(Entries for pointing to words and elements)
· · · · ·

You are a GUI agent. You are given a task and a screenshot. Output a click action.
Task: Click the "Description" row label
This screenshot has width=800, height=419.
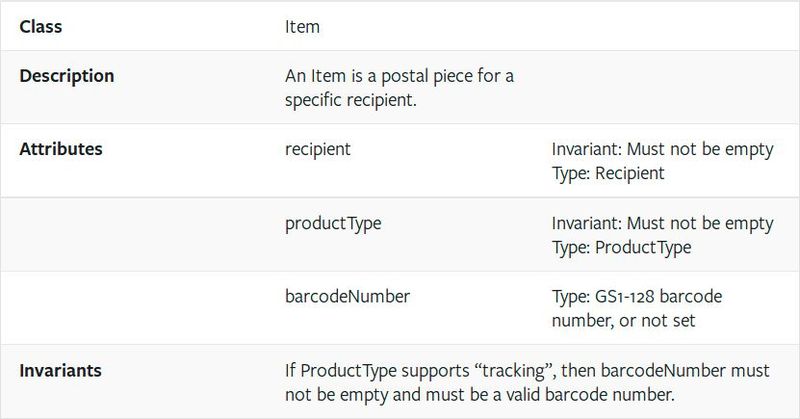coord(67,75)
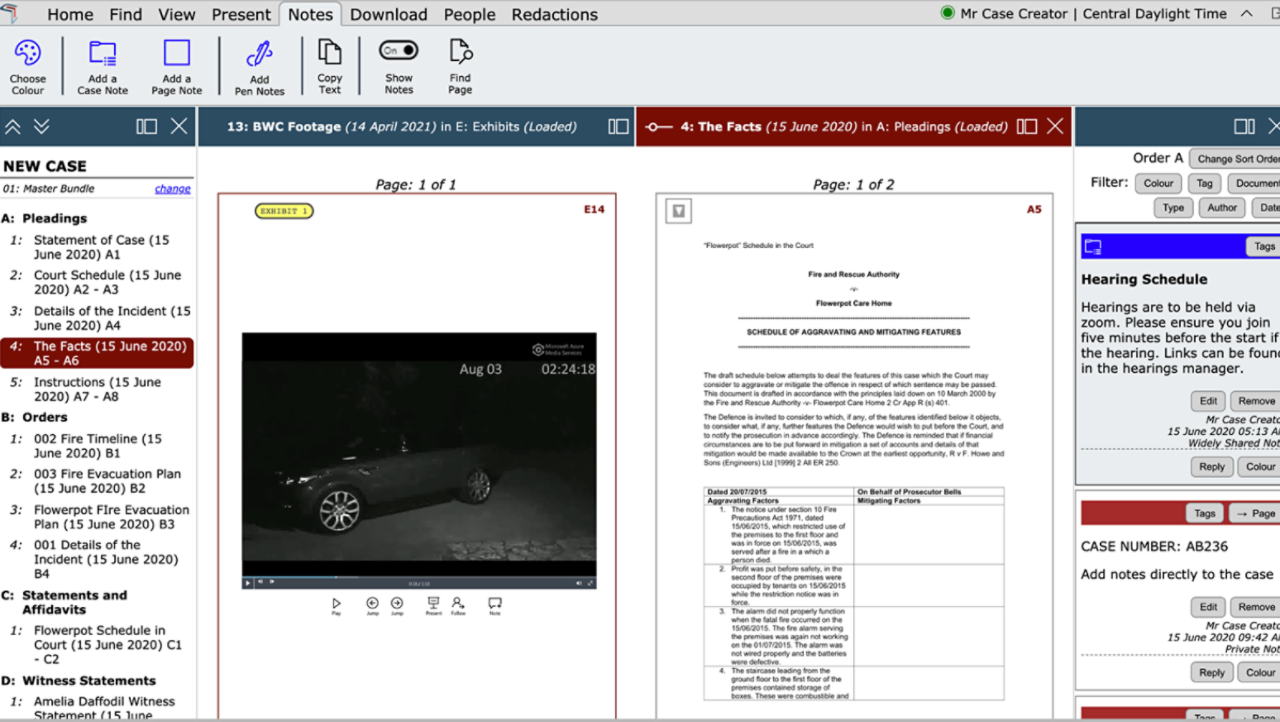Switch to the Redactions tab
1280x722 pixels.
pyautogui.click(x=554, y=15)
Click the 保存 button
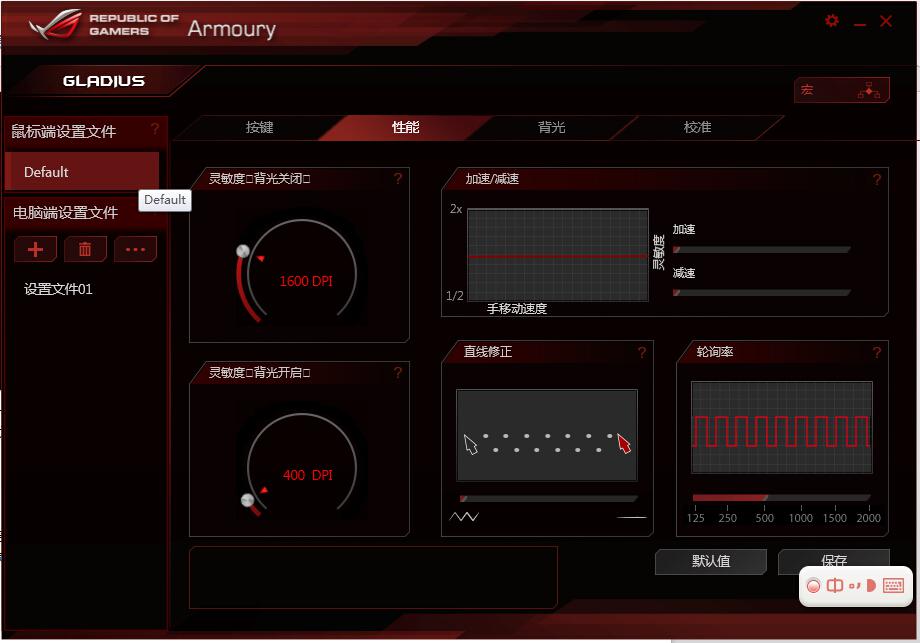 click(833, 561)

· · · · ·

| PROBLEM |
Reproduce every line of the records above verbatim, omitting the pictures from your answer.

| ANSWER TO THIS TASK |
You are a GUI agent. You are given a task and a screenshot. Output a click action.
Task: Click the "Description" row label
This screenshot has width=800, height=419.
coord(67,75)
Switch to the Redactions tab
1280x722 pixels.
pyautogui.click(x=554, y=15)
Click the 保存 button
 click(833, 561)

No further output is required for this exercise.